Steph Curry works harder on his conditioning than anyone in the history of sports
He works harder on his condition than anyone in basketball I've ever seen. And it's, it is nonstop... even before Play Style, I was teaching and coaching these guys... He ran off 67 straight threes... he runs off 105 straight corner threes. I'm like, what am I looking at? This is this, there is a few moments in that where as a young coach, like, what am I watching right now?
Bears Stadium and Hot Seat/Cool Throne
Big Cat took some time to vent about the never-ending disaster that is the Chicago Bears stadium situation. Between Indiana offering the world and Chicago politicians playing games, Big Cat is pointing the finger at the guy at the top.
Bears President Kevin Warren is most to blame for the stadium debacle
If I went blame power ranking the blame, I'd say Kevin Warren one just because before Kevin Warren was hired, the Bears had purchased Arlington Heights... And it has gone sideways since then. I do think Kevin Warren is somehow bungled this whole thing because he's the one who's supposed to be... hired to seamlessly get this done.
For Hot Seat/Cool Throne, PFT is getting back into his golf lab for the internet invitational, while Zac suggested a White House cage fight to settle the presidency. PFT, ever the D.C. native, is mostly worried about the humidity and the gnats.

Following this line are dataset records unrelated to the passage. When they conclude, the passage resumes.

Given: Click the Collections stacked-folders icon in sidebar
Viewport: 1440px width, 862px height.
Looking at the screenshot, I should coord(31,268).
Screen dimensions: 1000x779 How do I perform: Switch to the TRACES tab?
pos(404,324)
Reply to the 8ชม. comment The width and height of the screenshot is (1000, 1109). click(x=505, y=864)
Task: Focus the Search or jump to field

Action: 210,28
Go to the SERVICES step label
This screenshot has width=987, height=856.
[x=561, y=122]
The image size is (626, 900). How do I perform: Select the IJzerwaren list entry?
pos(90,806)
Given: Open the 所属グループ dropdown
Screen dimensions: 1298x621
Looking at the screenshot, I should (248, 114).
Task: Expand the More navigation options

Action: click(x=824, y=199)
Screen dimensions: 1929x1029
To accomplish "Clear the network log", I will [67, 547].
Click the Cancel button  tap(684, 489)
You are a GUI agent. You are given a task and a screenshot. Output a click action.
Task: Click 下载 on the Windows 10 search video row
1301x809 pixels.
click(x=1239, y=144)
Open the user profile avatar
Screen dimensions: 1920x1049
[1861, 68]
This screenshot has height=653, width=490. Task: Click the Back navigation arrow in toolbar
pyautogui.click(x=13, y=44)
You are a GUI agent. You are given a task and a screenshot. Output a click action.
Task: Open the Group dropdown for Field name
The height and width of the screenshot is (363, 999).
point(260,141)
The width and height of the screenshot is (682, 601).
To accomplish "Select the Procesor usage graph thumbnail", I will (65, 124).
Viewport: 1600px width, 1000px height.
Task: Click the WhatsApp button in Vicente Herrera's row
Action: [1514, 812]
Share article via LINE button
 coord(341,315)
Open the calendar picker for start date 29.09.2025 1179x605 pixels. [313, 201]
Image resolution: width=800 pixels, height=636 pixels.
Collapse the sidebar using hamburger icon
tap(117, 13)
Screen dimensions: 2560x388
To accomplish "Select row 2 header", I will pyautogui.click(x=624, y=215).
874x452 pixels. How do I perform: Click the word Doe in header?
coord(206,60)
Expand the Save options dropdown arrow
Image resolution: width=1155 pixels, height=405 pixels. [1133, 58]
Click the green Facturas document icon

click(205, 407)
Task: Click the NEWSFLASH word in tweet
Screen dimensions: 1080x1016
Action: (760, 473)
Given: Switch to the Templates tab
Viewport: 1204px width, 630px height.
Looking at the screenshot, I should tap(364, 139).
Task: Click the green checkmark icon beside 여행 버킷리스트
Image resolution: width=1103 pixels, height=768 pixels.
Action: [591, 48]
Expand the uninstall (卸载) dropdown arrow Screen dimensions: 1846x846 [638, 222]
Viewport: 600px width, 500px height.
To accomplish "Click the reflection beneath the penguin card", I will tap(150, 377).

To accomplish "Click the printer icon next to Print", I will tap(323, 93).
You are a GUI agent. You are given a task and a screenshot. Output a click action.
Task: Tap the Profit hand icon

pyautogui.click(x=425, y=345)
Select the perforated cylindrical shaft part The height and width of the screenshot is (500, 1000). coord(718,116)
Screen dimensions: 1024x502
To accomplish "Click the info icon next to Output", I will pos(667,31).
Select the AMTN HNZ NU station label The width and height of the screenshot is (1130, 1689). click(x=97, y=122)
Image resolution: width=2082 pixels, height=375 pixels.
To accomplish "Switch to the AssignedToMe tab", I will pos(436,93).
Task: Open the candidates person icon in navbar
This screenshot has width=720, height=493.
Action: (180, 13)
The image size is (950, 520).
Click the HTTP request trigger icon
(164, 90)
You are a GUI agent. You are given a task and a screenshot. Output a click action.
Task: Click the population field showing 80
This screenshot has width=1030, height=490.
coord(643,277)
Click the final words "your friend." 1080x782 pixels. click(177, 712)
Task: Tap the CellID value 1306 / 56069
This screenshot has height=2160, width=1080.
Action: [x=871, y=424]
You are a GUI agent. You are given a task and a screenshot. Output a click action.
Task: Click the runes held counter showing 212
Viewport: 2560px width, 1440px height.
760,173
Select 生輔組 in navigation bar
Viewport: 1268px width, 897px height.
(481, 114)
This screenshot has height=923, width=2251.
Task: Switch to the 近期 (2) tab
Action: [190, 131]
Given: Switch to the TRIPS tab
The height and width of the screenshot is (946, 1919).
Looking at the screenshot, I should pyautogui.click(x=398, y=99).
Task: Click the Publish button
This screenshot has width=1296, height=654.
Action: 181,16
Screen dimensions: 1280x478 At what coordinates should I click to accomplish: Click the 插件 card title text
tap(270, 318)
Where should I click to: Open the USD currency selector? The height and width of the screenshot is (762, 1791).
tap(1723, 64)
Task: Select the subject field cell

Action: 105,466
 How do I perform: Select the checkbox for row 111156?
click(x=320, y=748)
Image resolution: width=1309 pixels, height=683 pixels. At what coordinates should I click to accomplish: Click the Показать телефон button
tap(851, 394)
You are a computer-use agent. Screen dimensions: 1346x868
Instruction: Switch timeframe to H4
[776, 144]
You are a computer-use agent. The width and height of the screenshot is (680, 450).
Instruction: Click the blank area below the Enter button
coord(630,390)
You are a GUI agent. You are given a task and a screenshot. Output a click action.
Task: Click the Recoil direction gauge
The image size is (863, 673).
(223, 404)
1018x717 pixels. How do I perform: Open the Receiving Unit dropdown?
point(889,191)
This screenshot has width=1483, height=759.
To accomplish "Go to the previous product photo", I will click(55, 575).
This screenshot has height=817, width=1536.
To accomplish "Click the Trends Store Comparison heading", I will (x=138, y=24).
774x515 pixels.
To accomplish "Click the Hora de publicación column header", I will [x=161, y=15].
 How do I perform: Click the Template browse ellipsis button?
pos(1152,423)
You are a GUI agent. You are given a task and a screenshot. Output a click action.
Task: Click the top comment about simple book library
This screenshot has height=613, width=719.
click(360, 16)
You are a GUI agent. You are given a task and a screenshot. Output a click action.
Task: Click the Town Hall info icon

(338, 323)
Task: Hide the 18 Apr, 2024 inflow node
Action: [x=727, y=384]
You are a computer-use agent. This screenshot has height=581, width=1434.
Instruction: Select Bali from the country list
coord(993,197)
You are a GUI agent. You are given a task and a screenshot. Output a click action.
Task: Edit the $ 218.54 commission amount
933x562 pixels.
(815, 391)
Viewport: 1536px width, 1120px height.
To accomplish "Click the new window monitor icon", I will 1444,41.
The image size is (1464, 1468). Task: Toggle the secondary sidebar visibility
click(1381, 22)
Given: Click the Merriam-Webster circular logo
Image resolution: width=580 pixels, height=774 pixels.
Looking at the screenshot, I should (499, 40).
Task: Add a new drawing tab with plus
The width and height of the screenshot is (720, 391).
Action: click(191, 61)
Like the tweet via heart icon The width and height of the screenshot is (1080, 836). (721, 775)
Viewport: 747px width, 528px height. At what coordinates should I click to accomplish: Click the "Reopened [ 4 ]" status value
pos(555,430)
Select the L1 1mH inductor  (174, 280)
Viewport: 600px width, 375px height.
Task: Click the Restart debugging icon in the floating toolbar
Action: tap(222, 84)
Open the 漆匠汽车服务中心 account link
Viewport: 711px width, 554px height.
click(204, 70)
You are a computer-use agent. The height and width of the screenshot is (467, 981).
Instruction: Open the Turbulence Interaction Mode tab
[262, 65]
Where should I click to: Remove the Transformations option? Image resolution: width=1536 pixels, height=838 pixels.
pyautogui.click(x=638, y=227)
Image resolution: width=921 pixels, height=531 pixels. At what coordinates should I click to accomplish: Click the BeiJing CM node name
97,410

The White House cage fight is a bad idea due to the oppressive D.C. heat and humidity in June
My concern with this... being from DC I can tell you that late June, mid to late June, oh it's gonna be hot outdoors. ... It's gonna be 90% humidity and you're gonna get gnats buzzing around your head. ... I think it's a bad idea.
To wrap it all up, the guys hit on the new College Football Playoff schedule, which Big Cat thinks was designed by someone who hates logic.
The College Football Playoff schedule is poorly designed with a nonsensical month-long gap between rounds
The college football playoff schedule officially announced And it fucking sucks. January 25th is the national championship game. The first round is taking place over a month prior December 18th is the first game. That is so fucking stupid.
Max capped off his redemption day by hitting his number 44 on the lottery ball machine, proving that sometimes the sun shines on a spicy meatball.